The worst threat in these places is the theft of bags on buses. The best prevention is to not leave your bag unattended at the back of a bus.
Less common dangers come in the form of sexual harassers, drug pushers and predators at archaeological sites. A few people traveling alone or in small groups have fallen victim to sexual assault. One rape was reported when a victim accepted a ride from an acquaintance. Others happened during an armed robbery at a resort and after a night of clubbing. There was one reported death.

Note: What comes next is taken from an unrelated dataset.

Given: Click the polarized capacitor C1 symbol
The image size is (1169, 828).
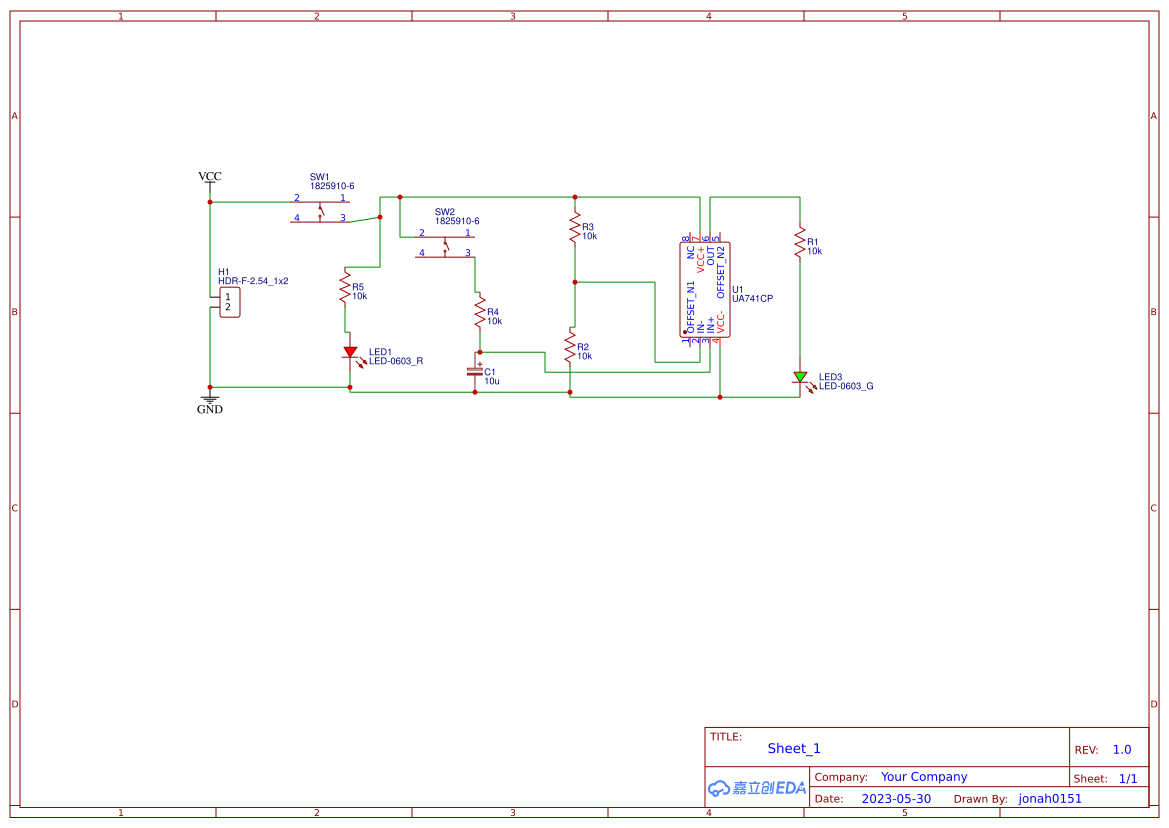Looking at the screenshot, I should (x=474, y=372).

The country's people have an easy-going attitude to drug use. Marijuana is everywhere, and peddlers do get annoying after a while. But the authorities don't take it as lightly. Penalties are harsh: even small possession can result in heavy fines or prison.
Archaeological sites are usually well guarded, but the paths between them aren't. There have been a few cases of robbers preying of people walking alone or in small groups between them.
Finally, a word to LGBT travelers: Belizeans are warm and friendly people, and are usually happy to welcome all kinds of travelers. But don't expect the same pervasive gay-friendliness of Costa Rica.
Homosexuality is unfortunately deplored by some sectors of society, and could even be prosecuted as an "unnatural crime" under its criminal code. Do an internet search for LGBT safe spots in Belize before taking off.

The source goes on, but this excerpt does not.